Fill the characters’ lives with adventure
This Agenda item means that if the players trigger a GM move, make something happen. Pick a GM move and fulfill it. It doesn't have to be dangerous — just adventure. The purpose of making GM moves is to give the players an interesting adventure.
This is important to keep in mind because it moderates Make a move that follows and prevents it from being dull, repetitive, or predictable. The world should be serving up new and interesting things for you to make GM moves with, or at least new developments that make the same world element show some kind of progression and development. What shouldn't happen is the players make camp 10 times during an adventure and every time a pack of wolves appear because it's “what would follow” from the circumstances.
You should be making moves that follow from the fiction, but the fiction should also be in motion. If it isn't, then it's time to pull in a wrinkle from somewhere else in the fiction to modify the situation.
Keep in mind too that a GM move that adds adventure to camping doesn't have to take the form of something approaching the camp at all! For example, give an opportunity that fits a class’ abilities could equally be “hey Ranger, you're actually feeling pretty rested since you all got a ride on that merchant's cart today and said you slept most of the way. You noticed tracks about a half hour before you stopped for camp, and you can tell this is good land for forage and wild game. Want to go foraging or hunting? It's a moonlit night and you can see well enough with your elven sight.”
Play to find out what happens
This Agenda item is super-important. In a game like D&D, what typically approaches during watch? A combat encounter! But despite its D&D heritage, such a presumption when making a GM move is antithetical to Dungeon World.
It's tempting to assume, as a GM, that something approaching in the night is a combat threat, but playing to find out what happens means that you should avoid this. Sure, maybe its wolves, but don't assume it will be a fight. You could just have wolves attack out of the darkness, but that's trite.
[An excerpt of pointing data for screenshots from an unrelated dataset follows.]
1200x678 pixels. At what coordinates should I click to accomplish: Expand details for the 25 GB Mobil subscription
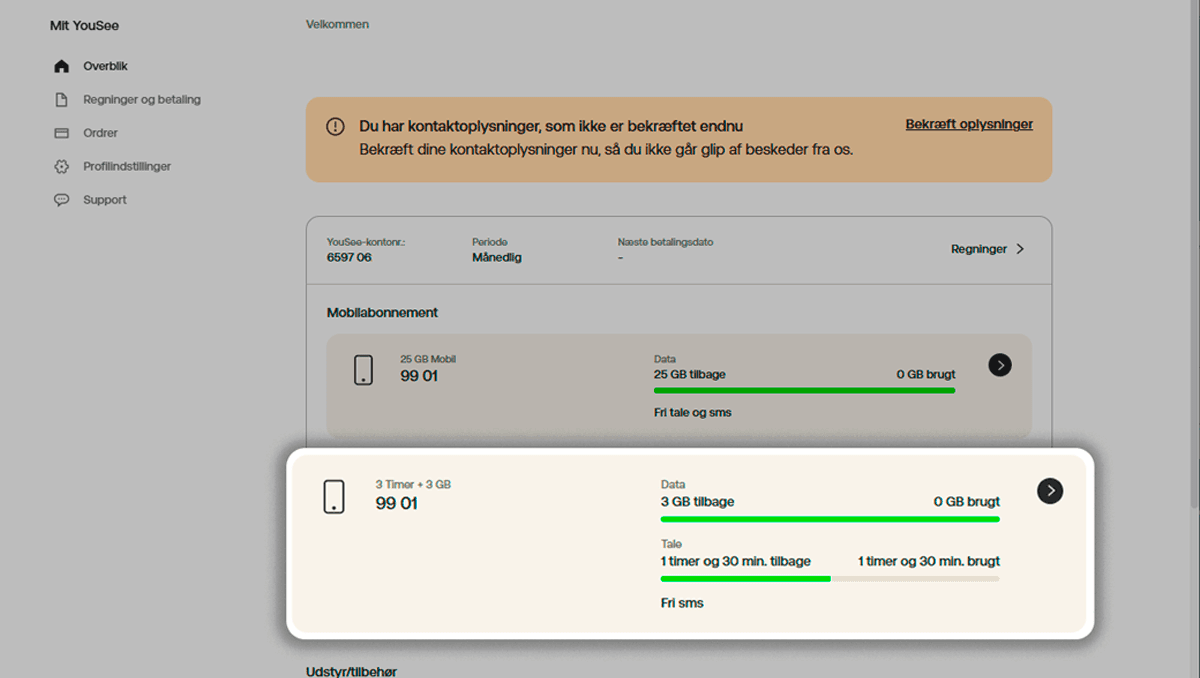tap(1000, 365)
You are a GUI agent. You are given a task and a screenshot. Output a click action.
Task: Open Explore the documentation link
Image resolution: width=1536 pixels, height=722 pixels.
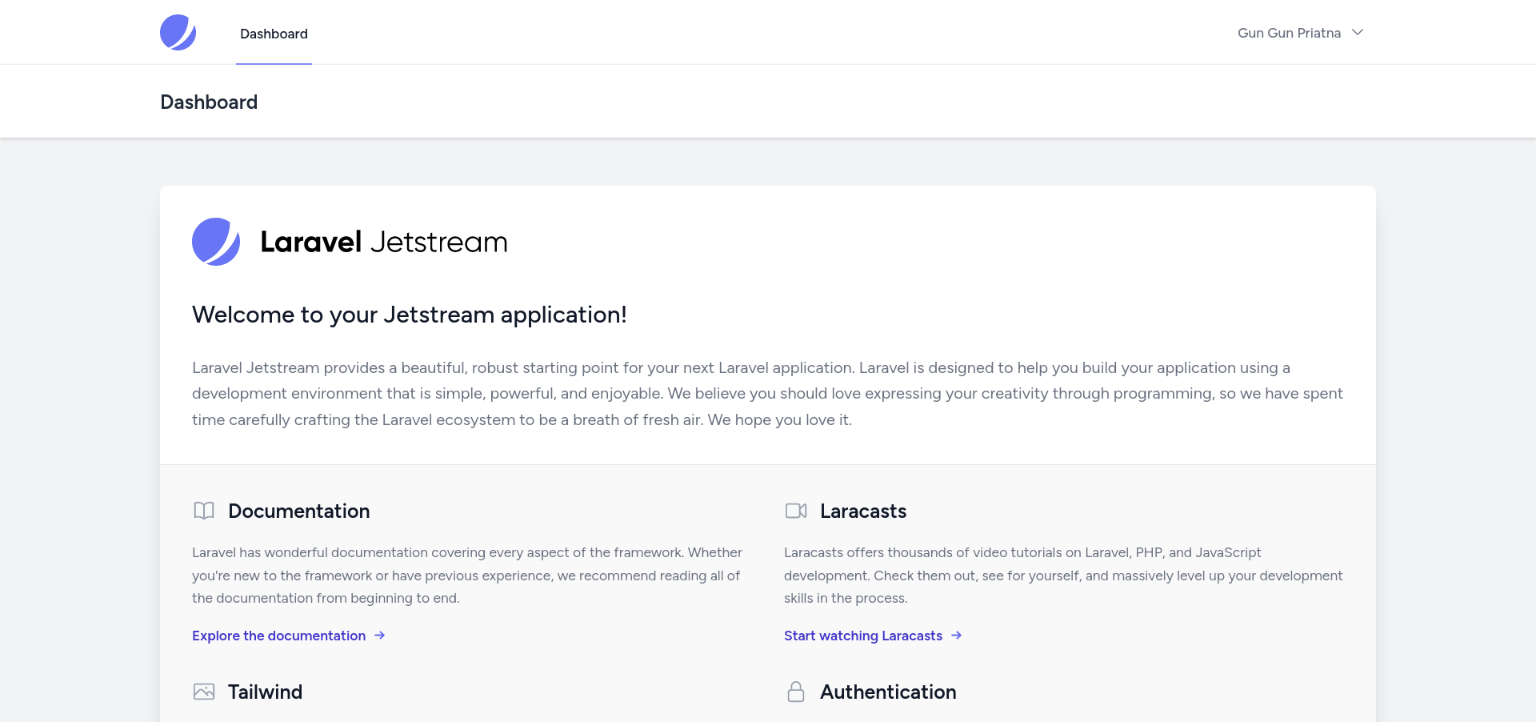pos(279,635)
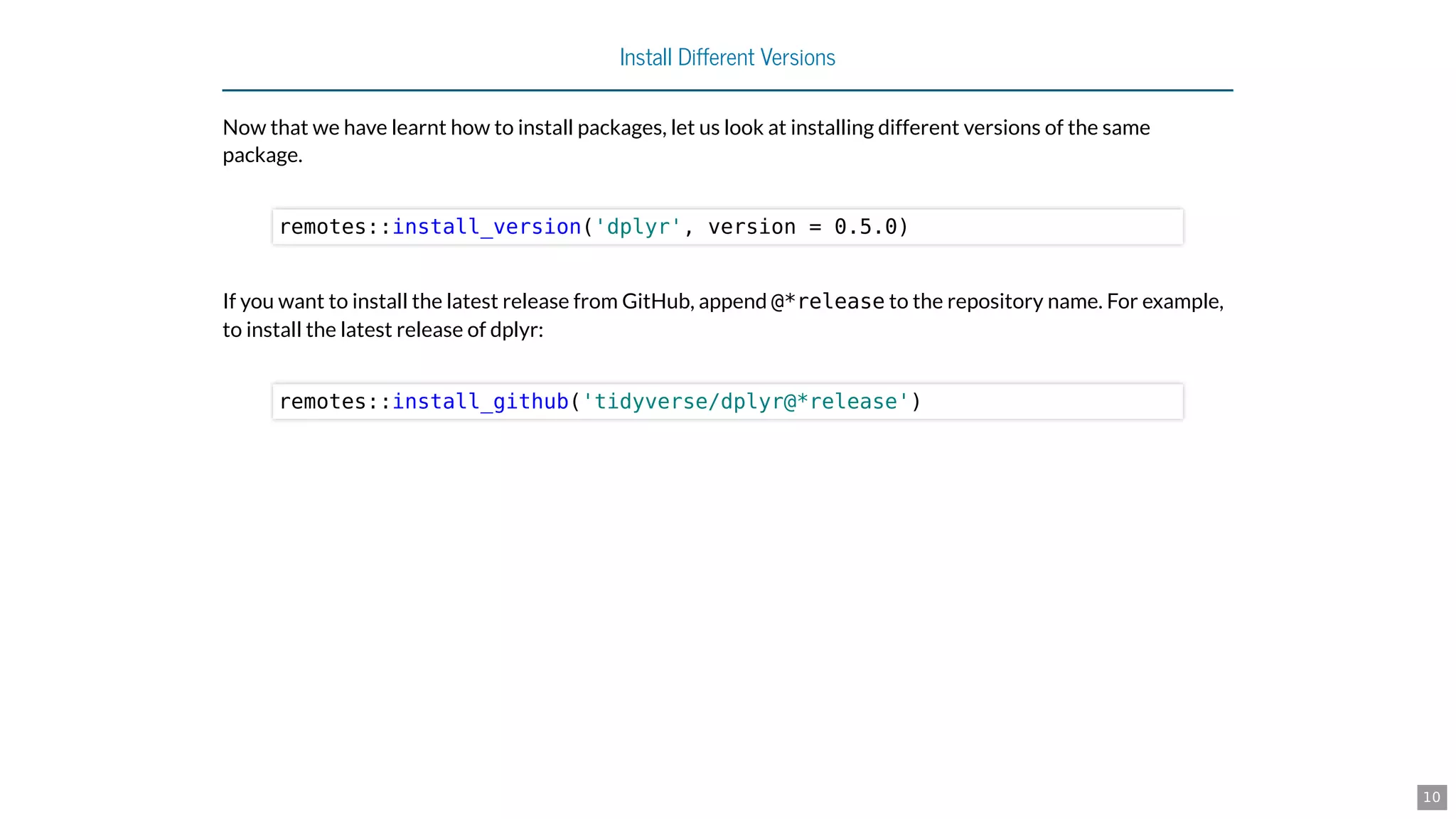Click 'remotes::' prefix in second code block
This screenshot has height=819, width=1456.
click(x=334, y=402)
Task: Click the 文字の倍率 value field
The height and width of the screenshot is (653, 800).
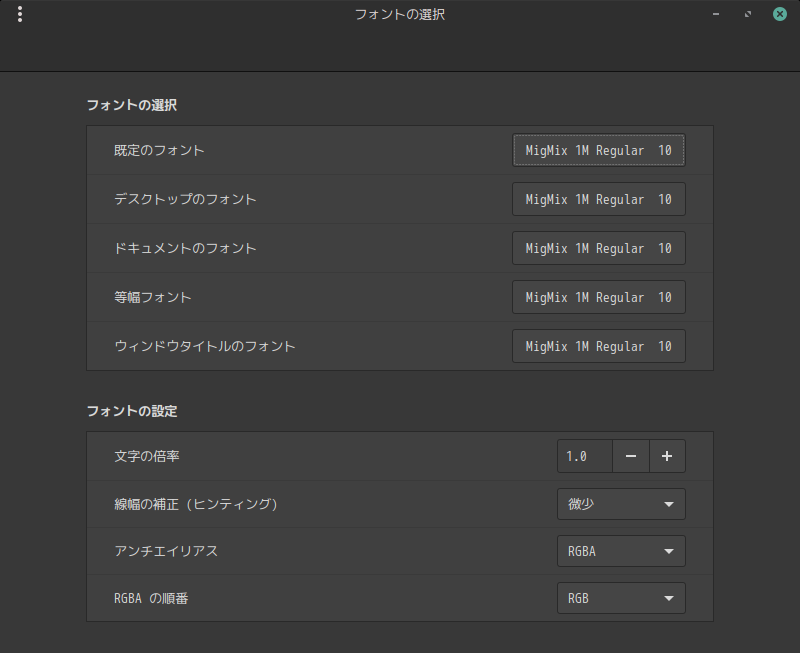Action: coord(584,457)
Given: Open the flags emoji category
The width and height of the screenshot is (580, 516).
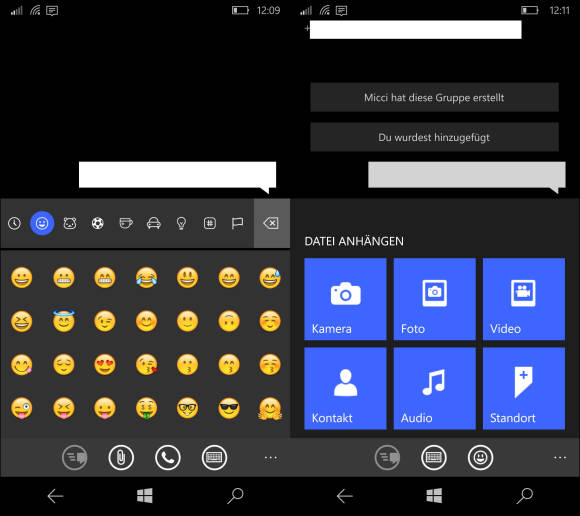Looking at the screenshot, I should pos(237,223).
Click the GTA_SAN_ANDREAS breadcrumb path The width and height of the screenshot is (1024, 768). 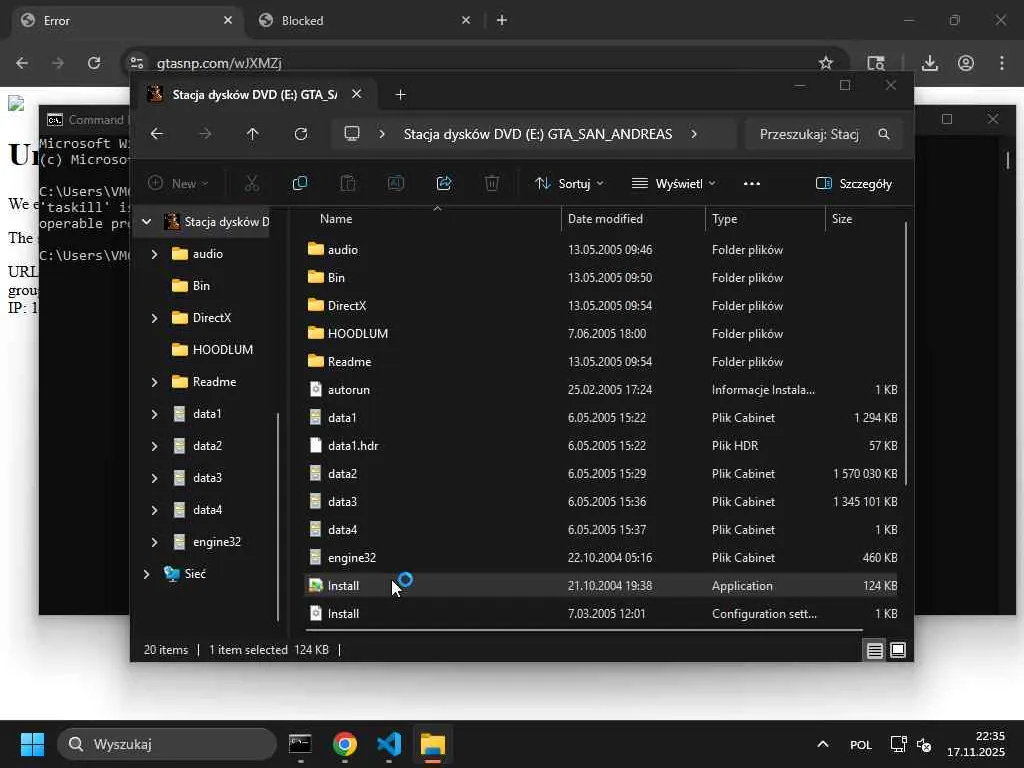point(537,134)
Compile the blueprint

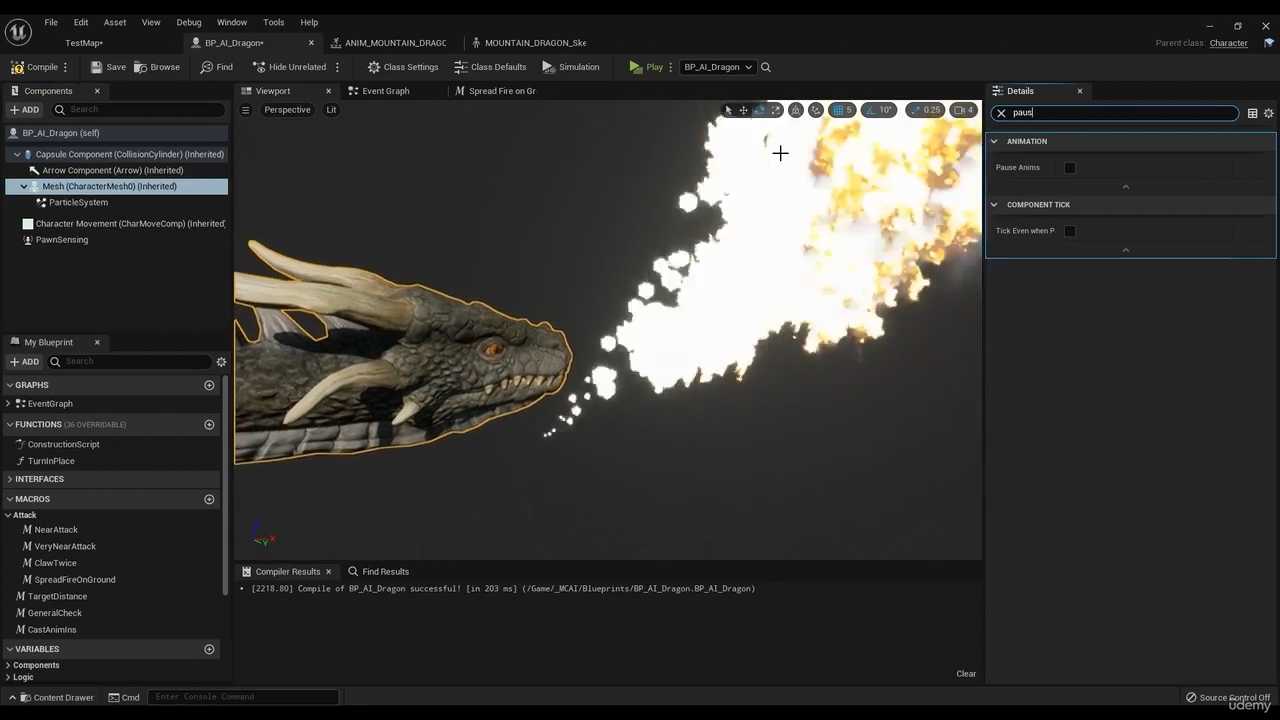point(34,67)
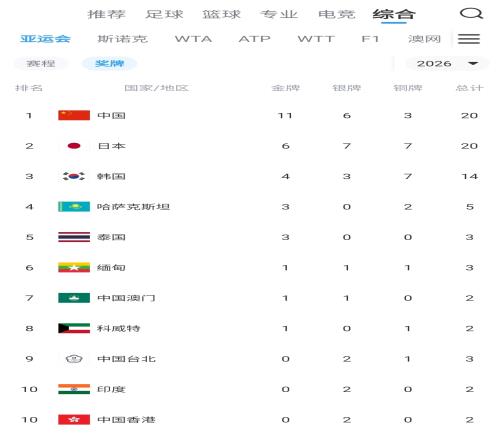Tap the China flag icon

[x=74, y=115]
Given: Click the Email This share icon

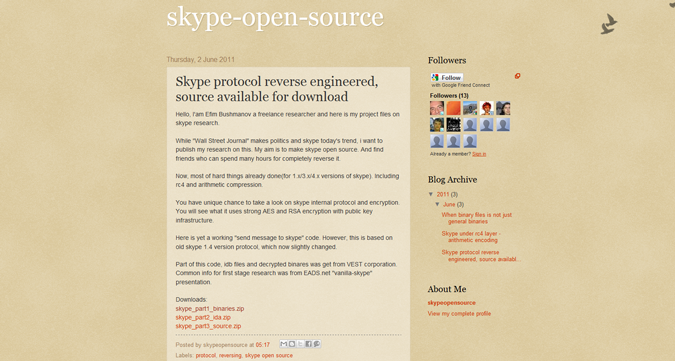Looking at the screenshot, I should tap(284, 344).

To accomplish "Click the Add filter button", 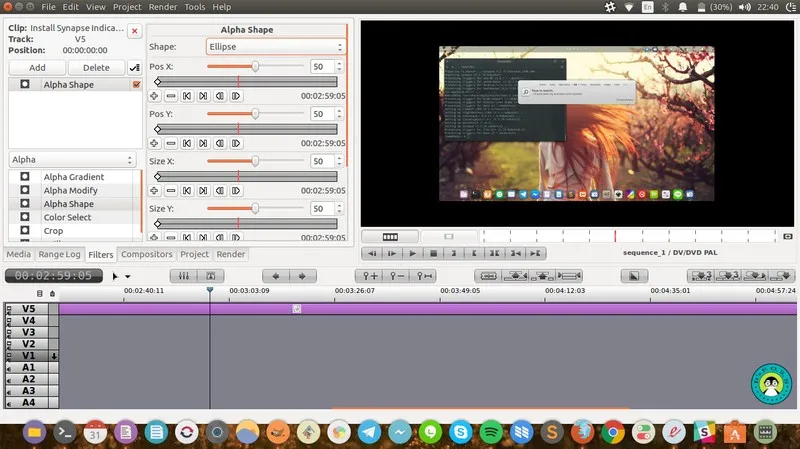I will [37, 68].
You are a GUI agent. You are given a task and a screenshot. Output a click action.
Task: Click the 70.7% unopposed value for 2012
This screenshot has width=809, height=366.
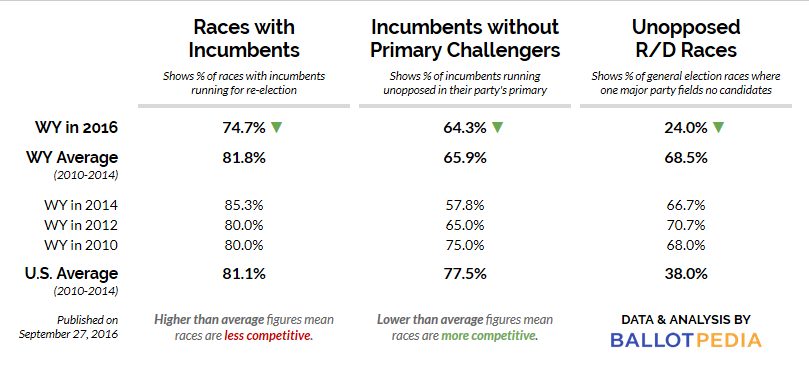click(686, 225)
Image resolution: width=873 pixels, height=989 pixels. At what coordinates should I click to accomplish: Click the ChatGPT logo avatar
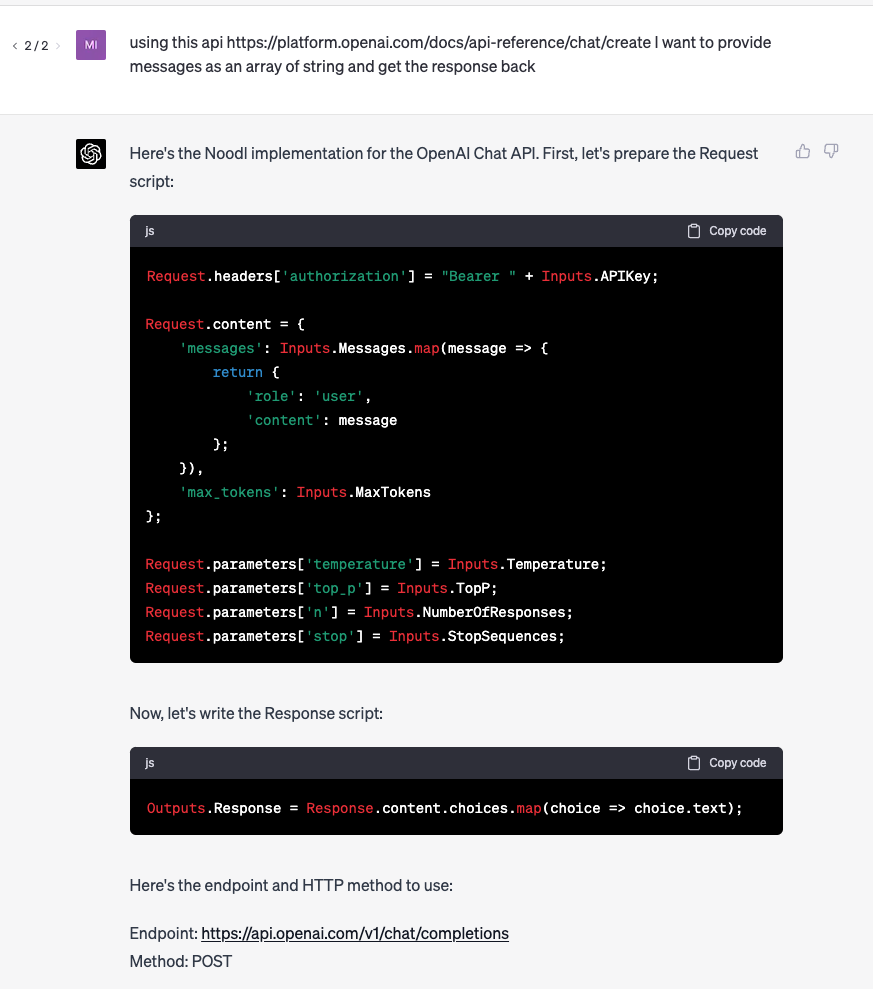pos(91,154)
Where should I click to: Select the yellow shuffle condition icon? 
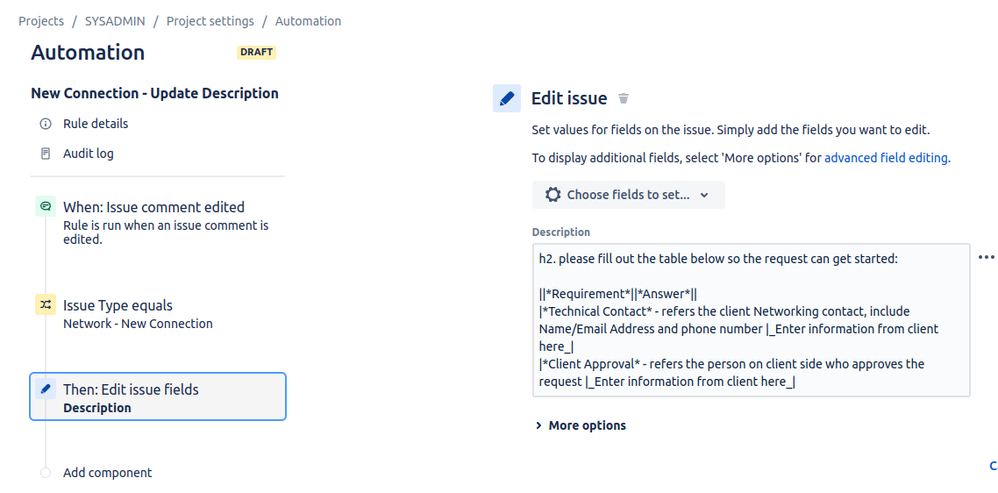coord(45,305)
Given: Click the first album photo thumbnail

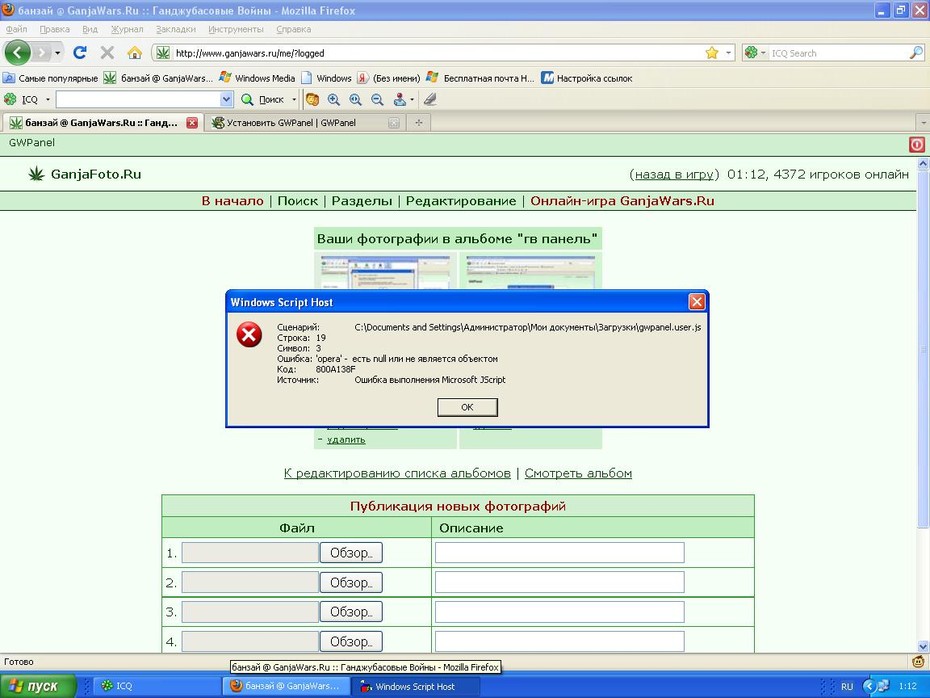Looking at the screenshot, I should 385,272.
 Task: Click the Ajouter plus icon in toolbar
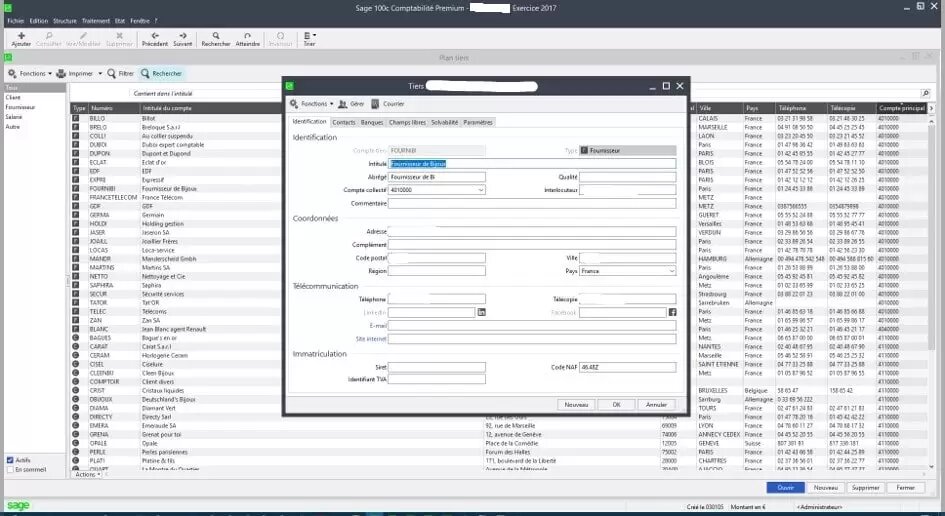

Instead, just present the wolves: there beyond the firelight, a glaring form growls. What are the players going to do? Find out. Yes, it might lead to a fight, but it's already more interesting and allows for more variety of PC responses. Alternatively, have that wolf just walk into the edge of the firelight and lay down, looking at the PC on watch — what do they do? (Both of these are show signs of an approaching threat, to my mind, though the threat of the first is obvious, while the threat represented by the non-hostile wolf is much more ambiguous and likely strange.)
I've found that the best way to play to find out what happens in situations where I'm tempted to assume combat, is to pick the more ambiguous GM moves: Offer an opportunity, with or without cost, for example, or perhaps Give an opportunity that fits a class’ abilities. These don't say “ow, danger” to me immediately, so they're good for countering my temptation to always make moves that are obvious threats. What's more interesting in the middle of the night, yet another wolf encounter, or “Hey Wizard, during your watch you notice a faint blue glow moving through the trees. A moment later it comes out from behind a tree and you see it's just a ball of light, and it's just floating through the forest, going somewhere, passing by your camp. What do you do?”
Conclusion
That's a lot of words to say something relatively simple: yes, what might approach and trigger Take Watch is up to the GM and is revealed with a GM move, but the exact GM move and its fictional content should be based on a firm grounding in what's already been established, and the GM shouldn't presume that it will be a combat encounter.